En el
vuelo Chicago- Nueva York y mientras sigo el sugestivo rastro azul de las hormigas de Ponç Pons, observo que estoy rodeado de clones enchufados
simultáneamente a dos y tres cachivaches electrónicos y que hablan solos. El que está a mi lado, un joven indio
que no debe de llegar a los treinta años, no levanta la vista de su ordenador
en todo el viaje (algo más de dos horas), enfrascado en unos complejísimos
estudios (las fórmulas matemáticas que atisbo de reojo me hacen revivir viejas
pesadillas estudiantiles), sin sentir en ningún momento la necesidad o mera
curiosidad antropológica por el ser humano que se sienta a su lado con una
antigualla de papel en sus manos. Pero es que tampoco muestra interés alguno por el cielo que
estamos surcando y su ventanilla permanece cerrada a cal y canto hasta que cierta
claustrofobia junto con la expectación que siento por atisbar el perfil de
Manhattan me llevan a conminarle que abra de una (maldita) vez. Me mira aturdido como quien despierta de un sueño,
abre la escotilla y por fin respiro.
Som
allò que creiem i hi ha persones que no creuen en res.
Cierro el libro de Ponç y
aterrizamos en Nueva York. Pero empecemos por el principio.
Gordos y más gordos, tan incorrectamente estéticos como lo está siendo
uno políticamente llamándoles así, sin eufemismos. Los gordos de Chicago lo son
con especial denuedo, se les puede ver ingiriendo descomunales pizzas, helados, y pasteles en cualquier lugar y
circunstancia sin el menor pudor. Están en consonancia con el argumento del
otro libro que me he traído conmigo de viaje, “Big brother”, de la no menos
descomunal escritora Lionel Schriver a quien le cae, de prolongada visita en su
casa, un hermano del que se había despedido cinco años atrás con setenta y tres
kilos y ahora usufructúa un cuerpo de ciento sesenta y cuatro. Las peripecias de
su adaptación a la vida familiar de su hermana son tan desopilantes como
desestabilizadoras para el hasta entonces feliz matrimonio (con un pequeño y
decisivo detalle eso sí: el marido de la narradora es un fanático de las dietas
macrobióticas).

----

__Ejercicios y actividades__.
• A. Según el fragmento, ¿cuánto dura aproximadamente el vuelo de Chicago a Nueva York?
• B. Traslada al inglés esta oración del fragmento: «Cierro el libro de Ponç y aterrizamos en Nueva York.»

__Entradas de datos__.

----

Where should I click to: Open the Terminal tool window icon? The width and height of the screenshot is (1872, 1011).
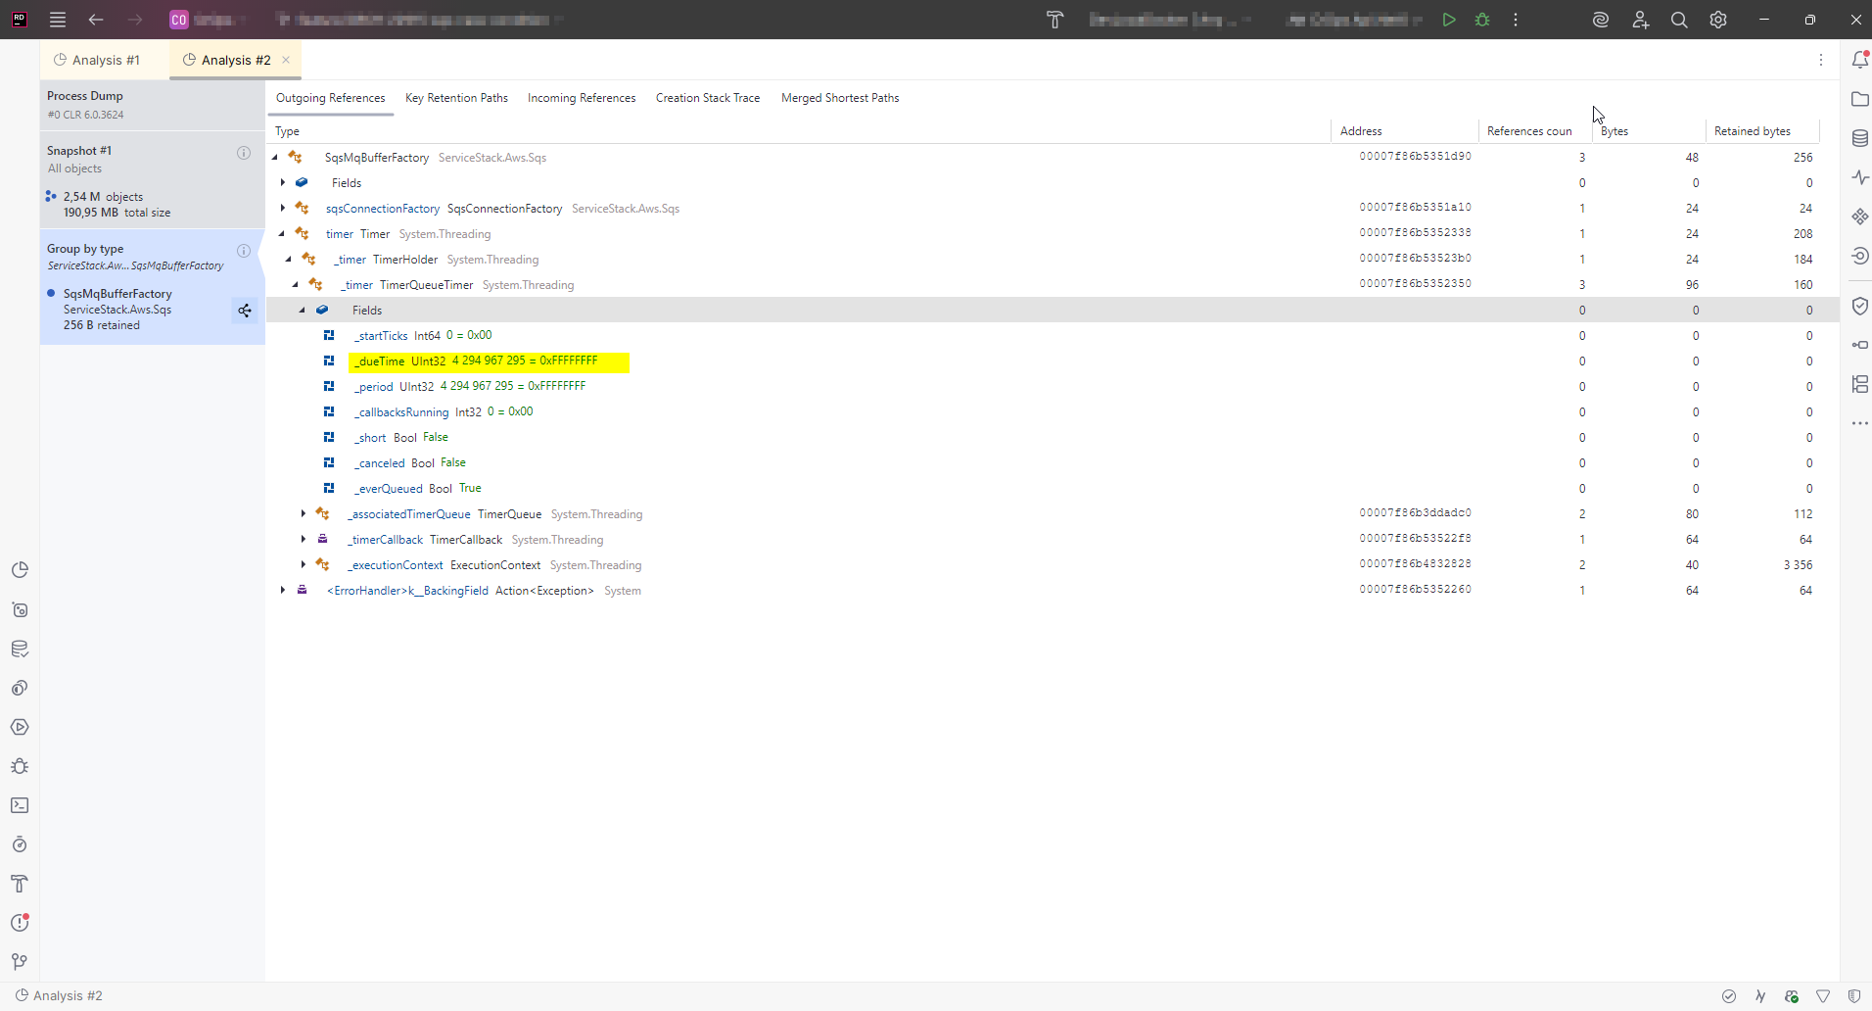[20, 805]
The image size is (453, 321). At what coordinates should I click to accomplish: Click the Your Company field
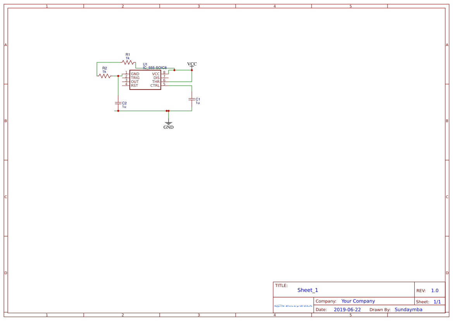pyautogui.click(x=357, y=301)
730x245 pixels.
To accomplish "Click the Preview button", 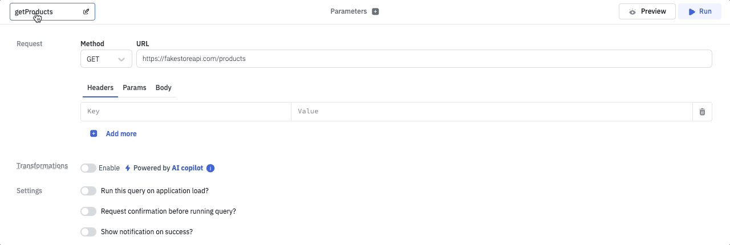I will [x=647, y=11].
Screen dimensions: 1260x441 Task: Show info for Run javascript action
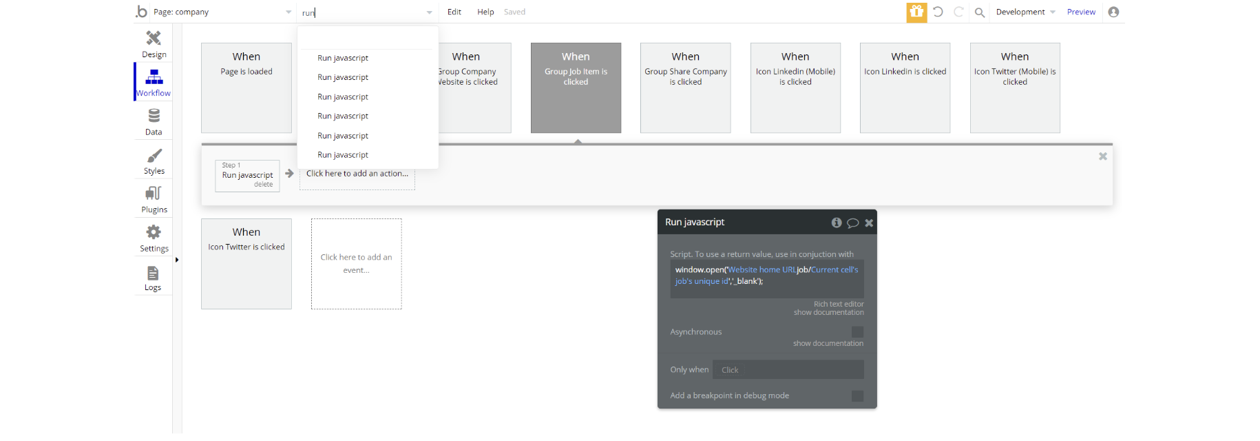click(837, 223)
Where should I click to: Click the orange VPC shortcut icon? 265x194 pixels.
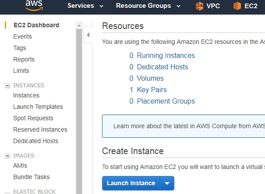point(200,6)
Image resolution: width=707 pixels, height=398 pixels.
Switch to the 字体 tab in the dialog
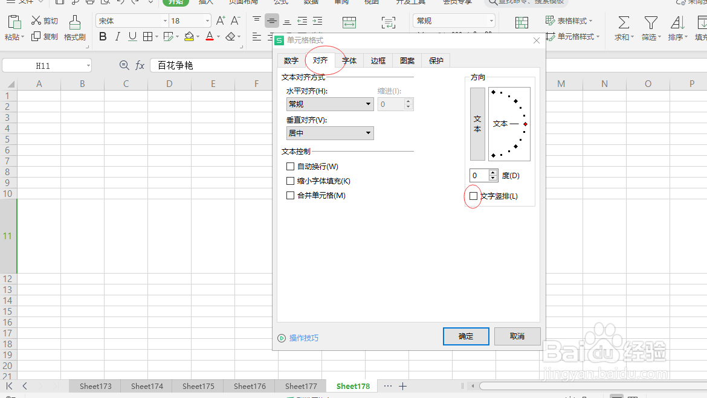[349, 60]
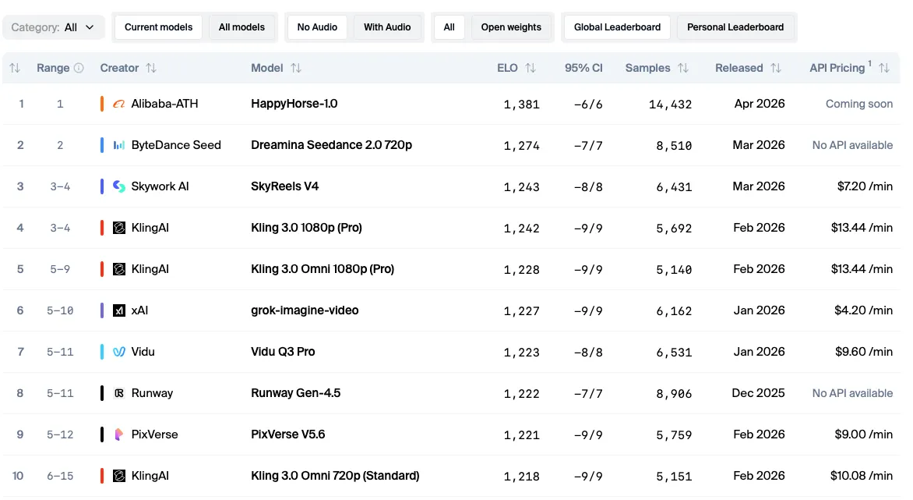Viewport: 913px width, 500px height.
Task: Click the orange color bar beside Alibaba-ATH
Action: tap(102, 104)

----

__Soluciones__.
• A. Algo más de dos horas.

• B. I close Ponç's book and we land in New York.